Linear Time Solution (Suffix Array concept)

This method employs a two-pointer technique to determine the lexicographically largest suffix. It's inspired by the construction of suffix arrays but doesn't build the entire array.

Algorithm:

  1. Initialize two pointers, i and j, to 0 and 1 respectively.
  2. While j is within the bounds of the string:
    • Compare s[i + offset] with s[j + offset] where offset starts from 0.
    • If i + offset or j + offset reaches the end of the string, or s[i + offset] != s[j + offset]:
      • If s[i + offset] > s[j + offset] or j + offset reached end of string, advance j to j + offset + 1.
      • Else, set i to j, advance j to i + 1.
      • Reset offset to 0.
    • Else increment offset.
  3. Return the substring starting from i.

Code (Python):

def last_substring_linear(s):
    i, j, offset = 0, 1, 0
    n = len(s)
    while j + offset < n:
        if s[i + offset] == s[j + offset]:
            offset += 1
        else:
            if s[i + offset] > s[j + offset]:
                j += offset + 1
            else:
                i = j
                j = i + 1
            offset = 0
        if j >= n:
          break
    return s[i:]

Time Complexity: O(n). Although there is a nested while structure implicitly through the offset, in effect, each character is visited at most a constant number of times.

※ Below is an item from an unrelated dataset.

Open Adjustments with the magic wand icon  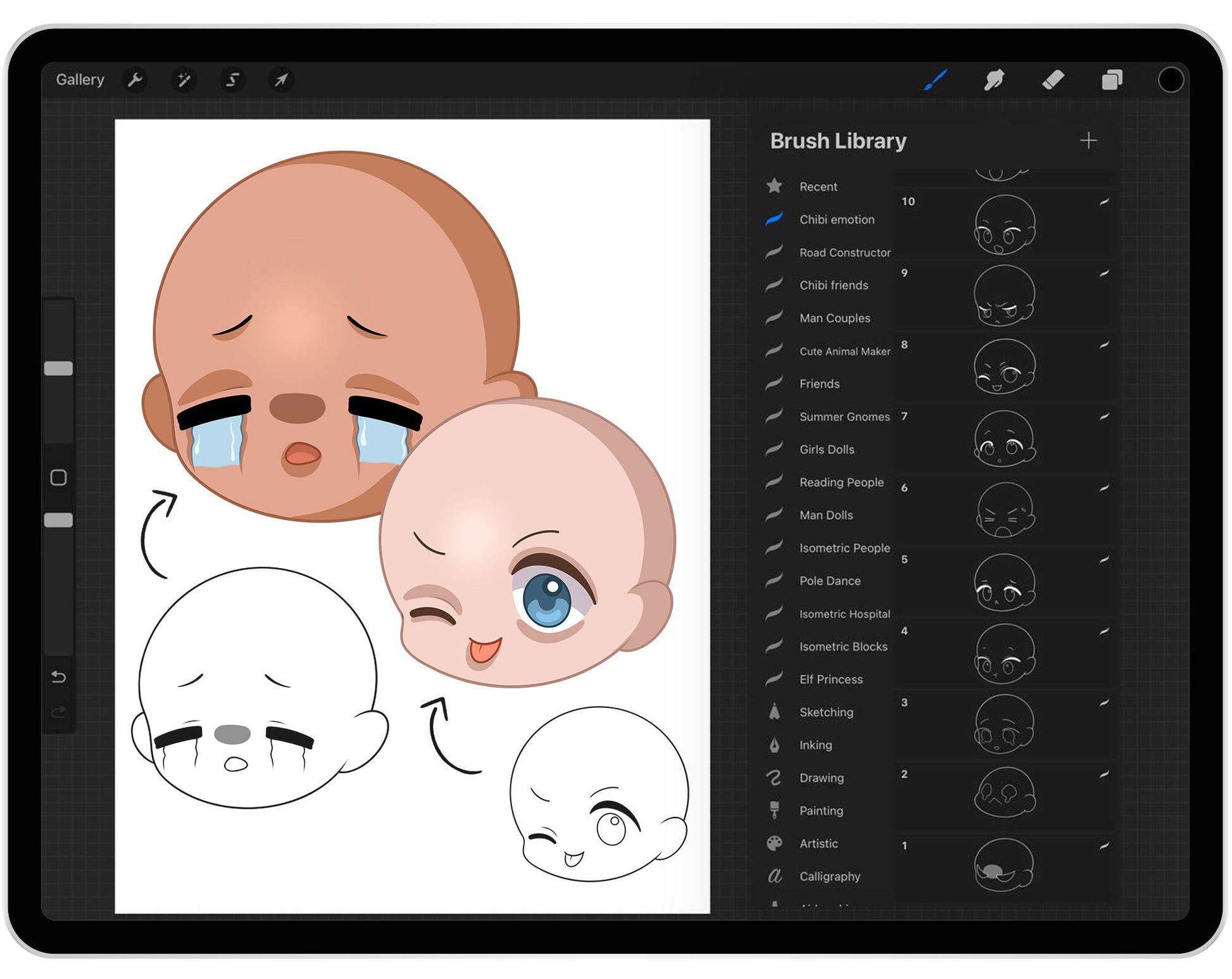coord(184,80)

Space Complexity: O(1). We use only constant extra space.

Edge Cases

  • Empty String: The problem statement specifies that the string length is at least 1, so an empty string input is not possible.
  • String with one character: The algorithm should correctly return the single-character string.
  • String with all the same characters: e.g., "aaaa". The algorithm should return the entire string.
  • Lexicographically increasing or decreasing string: e.g., "abcde" or "edcba". The algorithm must handle these cases correctly.